*OPDRACHTEN*
A. Beantwoord de volgende vragen over de verordening over de rioolheffing.
(i) Wat verstaat de verordening onder "verbruiksperiode"?
(ii) Onder welke naam wordt de directe belasting geheven?
(iii) Van wie wordt de belasting volgens het eerste lid van artikel 3 geheven?
B. Schrijf de verordening over de rioolheffing verder vanaf het punt waar de tekst ophoudt.

*TE LEZEN TEKST*
Artikel 1 Begripsomschrijvingen
Deze verordening verstaat onder:
a.perceel:
- 1.
hetgeen in artikel 16 Wet waardering onroerende zaken als één onroerende
zaak wordt aangemerkt;
- 2.
- 3.
een gedeelte van een roerende zaak dat blijkens zijn indeling is
bestemd om als afzonderlijk geheel te worden gebruikt;
- 4.
een samenstel van twee of meer roerende zaken of in onderdeel 3
bedoelde gedeelten daarvan die bij dezelfde belastingplichtige in gebruik zijn en die, naar de
omstandigheden beoordeeld, bij elkaar behoren.
- b.
gemeentelijke riolering: een voorziening of combinatie van
voorzieningen voor inzameling, verwerking, zuivering of transport
van afvalwater, hemelwater of grondwater, in eigendom, in beheer of
in onderhoud bij de gemeente;
- c.
onder voorziening of combinatie van voorzieningen wordt mede
begrepen het voor de openbare dienst bestemde gemeentewater;
- d.
verbruiksperiode: de periode waarop de afrekening van het
waterbedrijf betrekking heeft;
- e.
water: huishoudelijk afvalwater, bedrijfsafvalwater, hemelwater of
grondwater.
Artikel 2 Aard van de belasting
Onder de naam rioolheffing wordt een directe belasting geheven ter
bestrijding van de kosten die voor de gemeente verbonden zijn aan:
- a.
de inzameling en het transport van huishoudelijk afvalwater en
bedrijfsafvalwater, alsmede de zuivering van huishoudelijk
afvalwater; en
- b.
de inzameling van afvloeiend hemelwater en de verwerking van het
ingezamelde hemelwater, alsmede het treffen van maatregelen teneinde
structureel nadelige gevolgen van de grondwaterstand voor de aan de
grond gegeven bestemming zoveel mogelijk te voorkomen of te
beperken.
Artikel 3 Belastbaar feit en belastingplicht
- 1.
De belasting wordt geheven van de gebruiker van een perceel van waaruit
water direct of indirect op de gemeentelijke riolering wordt of kan
worden afgevoerd.
- 2.
Met betrekking tot de heffing bedoeld in het eerste lid, wordt als
gebruiker aangemerkt:
- a.
degene die naar de omstandigheden beoordeeld het perceel al dan
niet krachtens eigendom, bezit, beperkt recht of persoonlijk
recht gebruikt;
- b.

*GEGEVENS*
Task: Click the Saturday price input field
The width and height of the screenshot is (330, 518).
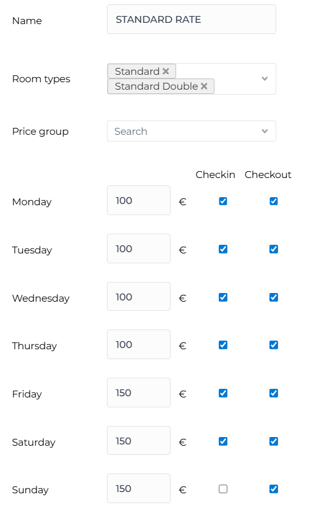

*ANTWOORDEN PER OPDRACHT*
A.
(i) De periode waarop de afrekening van het waterbedrijf betrekking heeft.
(ii) Rioolheffing.
(iii) Van de gebruiker van een perceel van waaruit water direct of indirect op de gemeentelijke riolering wordt of kan worden afgevoerd.

B.
ingeval een gedeelte van een perceel – niet een gedeelte als
bedoeld in artikel 4 – voor gebruik is afgestaan: degene die dat
gedeelte voor gebruik heeft afgestaan.
Artikel 4 Zelfstandige gedeelten
Indien gedeelten van een in artikel 3 bedoeld perceel blijkens hun indeling
bestemd zijn om als afzonderlijk geheel te worden gebruikt, wordt de
belasting geheven ter zake van elk als zodanig bestemd gedeelte.
Artikel 5 Maatstaf van heffing
- 1.
De belasting als bedoeld in artikel 2 wordt geheven naar een vast
bedrag en een variabel bedrag, waarvan beide bedragen afhankelijk
zijn van het aantal volle kubieke meters water dat vanuit het
perceel wordt afgevoerd.
- 2.
Het aantal kubieke meters afgevoerd water wordt gesteld op het
aantal kubieke meters leiding- en grondwater dat in het
belastingtijdvak naar het perceel is toegevoerd of opgepompt.
- 3.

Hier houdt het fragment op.